▸ Source document:
▶

Accuracy and resolution are not the same thing. If, for example, we only run the loop for one second, we can still compute the instruction timing to the nanosecond, but the error will be larger than the resolution of the calculation, and so the low order digits will be meaningless. Although not a perfect proof, one empirical form of confirmation that the resolution of the measurement and calculation do not exceed the accuracy is the repeatability of the results. If we are calculating to a finer resolution than the combined accuracy of our technique and the time base allow, we would expect the trailing digits to vary wildly.

The first effort to measure VS performance objectively has not been designed to be as accurate as I suggest, but it has shown remarkably consistent readings, so perhaps I need to review my accuracy analysis — I seem to be getting more consistent results than I should be getting for the accuracy with which I think I am measuring.

DETAILS

For the VS, I am using a loop iteration count of 10 million. I am computing the results to a fraction of a nanosecond and, as expected, the digits around and below the nanosecond level appear to be unreliable. The results are, however, very consistent to within a few nanoseconds.

The methodology, in greater detail, is this:

  1. Synchronize with an increment of the task’s processor tick counter.
  2. Measure the processor usage of an empty loop executed n times.
  3. Synchronize with an increment of the task’s processor tick counter.
  4. Measure the processor usage of the same loop containing a unit of work.
  5. Subtract the empty loop processor usage from the work loop processor usage.
  6. Derive single operation timing and operations per second.
  7. Repeat steps 3 through 6 for various payloads.

The following is illustrative of the implementation, but is not the actual code used in the benchmark, so please do not copy this code and run it, as the results will not integrate with those obtained by the real benchmark program. If you’d like to help get comparable measurements of non-VS systems, contact me and I’ll send you the source code.

------------------------------------------------------------------------------------
* Synchronize with processor tick rollover...
* (This is not for accuracy, it is for consistency, by reducing the 
* wandering of processor clock tick granularity)

     MOVE LOOP-MAX TO LOOP-CTR
     CALL "EXTRACT" USING EXTRACT-KW-PROC-TICKS, TICKS-AFT.
RESYNC1.
     CALL "EXTRACT" USING EXTRACT-KW-PROC-TICKS, TICKS-BEF.
     IF TICKS-BEF = TICKS-AFT GO TO RESYNC1.

* Measure overhead of loop with no payload...

 LOOP0.
     SUBTRACT 1 FROM LOOP-CTR.
     IF LOOP-CTR > 0 GO TO LOOP0.
     CALL "EXTRACT" USING EXTRACT-KW-PROC-TICKS, TICKS-AFT.

* Now we know how many processor clock ticks the empty loop consumes...

     SUBTRACT TICKS-BEF FROM TICKS-AFT GIVING OH-TICKS.

* Measure loop with a payload...

[ synchronize with CPU tick counter again]
 LOOP1.
     MOVE "X" TO CHAR-LEN-1.
     SUBTRACT 1 FROM LOOP-CTR.
     IF LOOP-CTR > 0 GO TO LOOP1.
     CALL "EXTRACT" USING EXTRACT-KW-PROC-TICKS, TICKS-AFT.

* Now we know how many net processor clock ticks the 1-char MOVE takes...

     SUBTRACT TICKS-BEF FROM TICKS-AFT GIVING RESULT-MOVE-1.

◀

▸ What to work on:
1. Rewrite the benchmark text from "3. Synchronize with" up to and including "for various payloads.", replacing "payloads" with "workloads".
2. Answer these questions from the benchmark text:
(a) What loop iteration count is used for the VS?
(b) According to the code comment, what is synchronizing with processor tick rollover for, if not accuracy?
(c) What value is moved to CHAR-LEN-1 in the loop with a payload?
3. Translate this sentence from the benchmark text into Spanish: "The results are, however, very consistent to within a few nanoseconds."

▸ Data shown:
▶

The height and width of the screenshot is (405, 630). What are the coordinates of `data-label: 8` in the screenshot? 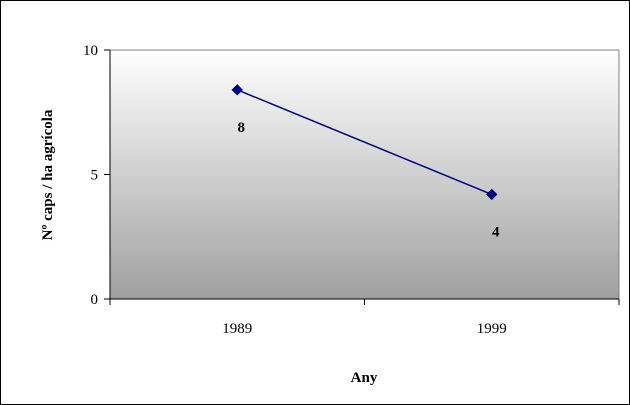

◀

▸ List of solutions:
1.
3. Synchronize with an increment of the task’s processor tick counter.
  4. Measure the processor usage of the same loop containing a unit of work.
  5. Subtract the empty loop processor usage from the work loop processor usage.
  6. Derive single operation timing and operations per second.
  7. Repeat steps 3 through 6 for various workloads.

2.
(a) 10 million.
(b) Consistency, by reducing the wandering of processor clock tick granularity.
(c) "X".

3. Sin embargo, los resultados son muy consistentes con un margen de unos pocos nanosegundos.